Hydrangeas are everywhere in this part of France, both pink and blue ones often growing alongside each other. |
By the time you read this, I will be on the way up-country heading for the ferry home from Calais on Monday. We have several side trips planned for the journey, so expect to hear more about that part of the trip very soon.
Me driving over the famous Millau Bridge (the Bridge in the Clouds) |
Meanwhile, I exceeded my cautious target of 15,000 words by another 5000, I’m well into writing the short story. I plan on making lots of notes for both novel and story while on the road—or during the overnight stops, at least—so I can leap back into my August workload of writing as soon as I get back. Hopefully, still thoroughly invigorated by my time away.
Vive la France!
This week’s Word of the Week is deracinate, meaning to uproot (usually a person) from their natural social, cultural or geographical environment. It comes from the 16th Century French déraciner, from dé (removal) and racine, meaning ‘root’, from the Latin radix.
For me the inspiration was a freshly baked baguette and some brie. Better yet, Goat Cheese brie. Well done, Zoe!
ReplyDeleteThanks, Libby. The bread was one of the delights, wasn't it? I shall miss that most of all.
DeleteGoing through a French toll booth in a UK car is easy, just do U-turn and then go through the booth in reverse...
ReplyDeleteLittle known fact: deracinate also means "to pull radishes from the garden." True story. I wouldn't lie to you. Now, about that Bridge in the Clouds: I just happen to own a controlling interest in it, and I'm looking to divest...
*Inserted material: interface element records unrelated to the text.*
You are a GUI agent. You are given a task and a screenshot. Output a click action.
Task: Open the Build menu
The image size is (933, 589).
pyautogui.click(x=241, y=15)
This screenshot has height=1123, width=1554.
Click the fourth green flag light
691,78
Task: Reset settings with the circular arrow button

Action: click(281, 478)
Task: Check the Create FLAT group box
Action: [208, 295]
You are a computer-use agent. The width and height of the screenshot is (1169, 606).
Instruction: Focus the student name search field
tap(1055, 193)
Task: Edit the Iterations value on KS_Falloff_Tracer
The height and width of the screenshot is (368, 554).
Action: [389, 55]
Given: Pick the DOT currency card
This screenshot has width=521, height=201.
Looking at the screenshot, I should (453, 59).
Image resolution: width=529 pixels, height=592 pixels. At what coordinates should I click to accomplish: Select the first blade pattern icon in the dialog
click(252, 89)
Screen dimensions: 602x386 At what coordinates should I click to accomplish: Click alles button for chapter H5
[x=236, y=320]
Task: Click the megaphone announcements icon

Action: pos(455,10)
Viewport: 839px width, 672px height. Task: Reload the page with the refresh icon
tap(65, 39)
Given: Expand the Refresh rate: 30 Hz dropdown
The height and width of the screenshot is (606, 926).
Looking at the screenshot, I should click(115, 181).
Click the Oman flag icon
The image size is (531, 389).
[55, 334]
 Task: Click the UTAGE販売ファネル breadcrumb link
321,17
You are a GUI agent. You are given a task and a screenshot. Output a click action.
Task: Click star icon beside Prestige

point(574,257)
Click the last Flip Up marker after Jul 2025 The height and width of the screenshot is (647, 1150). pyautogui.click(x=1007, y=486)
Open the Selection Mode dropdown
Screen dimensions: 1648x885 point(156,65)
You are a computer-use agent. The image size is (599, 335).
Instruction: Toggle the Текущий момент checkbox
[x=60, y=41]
Hi EvKa. Of course I believe every word you say, and you're selling a bridge? Ooh, as soon as the Nigerian Minister of Finance who emailed me the other day launders his $5m via my bank account, I'll be right in there...
DeleteA friend of mine grows radishes between other veg on her allotment as a sacrificial offering to the slugs.
Wow, Zoe, what a delightful sojourn. Funny. I find that same ease of creative flow when I am in Italy. You have it 100% right I think. Life is simpler in those ancient surroundings. And though I own the place in Florence, unlike in NYC, I don't look around and constantly find things for my to-do list. I truly believe that being in the midst of all that beauty helps too. I have to imagine that your sitting and gazing at the castle--it's interesting but pleasant shape, its strength, the geometric regularity of the lovely garden! That sort of view, I believe, puts the human brain in order. Makes insight easier. Anyway, I am so glad, this Sunday, to look at the pictures and draw what I can--especially since that anthology editor is my own personal slave-drive.
ReplyDeleteThanks, Annamaria. I'm hoping this creative flow will continue when I get back to the UK, as I've a lot of book -- and story -- still to write. But one of the châteux I visited a few days ago has inextricably written itself into the new book. Should be fun when I reach that part of the story...
DeleteGlad to see that your admitting to sitting outside a French castle on a baking day didn't lead EvKa to some comment about Mad Dogs and English. I guess that's progress.
ReplyDeletelol, Jeff, yes. It was a tad warm, but after this summer in the UK, we're used to it!